4. De Raad komt tot de volgende beoordeling.
4.1. De Raad zal zich bij de beoordeling van het hoger beroep beperken tot de vraag of de rechtbank op goede gronden de rechtsgevolgen van het vernietigde besluit van 8 april 2009 in stand heeft gelaten.
4.2. De Raad verwijst voor het van toepassing zijnde wettelijk kader en de uitleg die daaraan moet worden gegeven naar zijn uitspraak van 19 oktober 2010, LJN BN9985.
4.3. De gronden van het hoger beroep treffen naar het oordeel van de Raad geen doel. De Raad onderschrijft de overwegingen van de rechtbank en voegt hieraan het volgende toe. In de memorie van toelichting op de wijziging van de Zvw, waarbij onder meer artikel 118a Zvw is toegevoegd, is aangegeven dat er geen bruikbare definitie is van chronisch zieken en gehandicapten en dat, gelet op de intentie van het Coalitieakkoord, de term “ verzekerden met meerjarige, onvermijdbare zorgkosten” wordt gebruikt (TK, 2006-2007, 31 094, nr. 3). Er zijn verschillende mogelijkheden nagegaan om de te compenseren groep verzekerden op voor CAK uitvoerbare wijze af te bakenen. Daarbij is met name van belang geacht een onderscheid tot stand te brengen tussen verzekerden met meerjarige zorgkosten en verzekerden met incidentele hoge zorgkosten. In het besef dat sprake is van een suboptimale oplossing, en om alvast zoveel mogelijk aan te sluiten bij de beoogde structurele oplossing, is ervoor gekozen verzekerden die in 2006 en 2007 op grond van hun geneesmiddelengebruik zijn ingedeeld in een FKG in het jaar 2008 als verzekerden met meerjarige, vermijdbare zorgkosten te beschouwen. Ten slotte is aangegeven dat mocht in latere jaren een beter dekkende, en bovendien voor het CAK uitvoerbare, definitie van het begrip “chronisch zieken en gehandicapten” ter beschikking komen, bij of krachtens algemene maatregel van bestuur nieuwe groepen zullen worden aangewezen. Gelet op deze afweging door de formele wetgever ziet de Raad niet in dat de minister niet in redelijkheid tot de ministeriële regeling en de daarbij behorende Bijlage 4 heeft kunnen komen.

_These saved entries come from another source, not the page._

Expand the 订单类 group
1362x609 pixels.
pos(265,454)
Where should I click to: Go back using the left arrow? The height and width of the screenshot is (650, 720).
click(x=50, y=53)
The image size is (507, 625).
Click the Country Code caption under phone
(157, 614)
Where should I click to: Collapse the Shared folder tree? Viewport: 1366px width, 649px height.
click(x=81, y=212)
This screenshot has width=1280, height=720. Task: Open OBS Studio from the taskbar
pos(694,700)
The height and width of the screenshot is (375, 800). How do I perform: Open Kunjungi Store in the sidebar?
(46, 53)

4.4. Hetgeen onder 4.3 is overwogen brengt mee dat het hoger beroep niet slaagt en dat de aangevallen uitspraak - voor zover aangevochten - dient te worden bevestigd.
5. De Raad ziet geen aanleiding voor een veroordeling in de proceskosten.
De Centrale Raad van Beroep;
Bevestigt de aangevallen uitspraak voor zover aangevochten.
Deze uitspraak is gedaan door H.C.P. Venema, in tegenwoordigheid van
N.M. van Gorkum als griffier. De beslissing is uitgesproken in het openbaar op 11 mei 2011.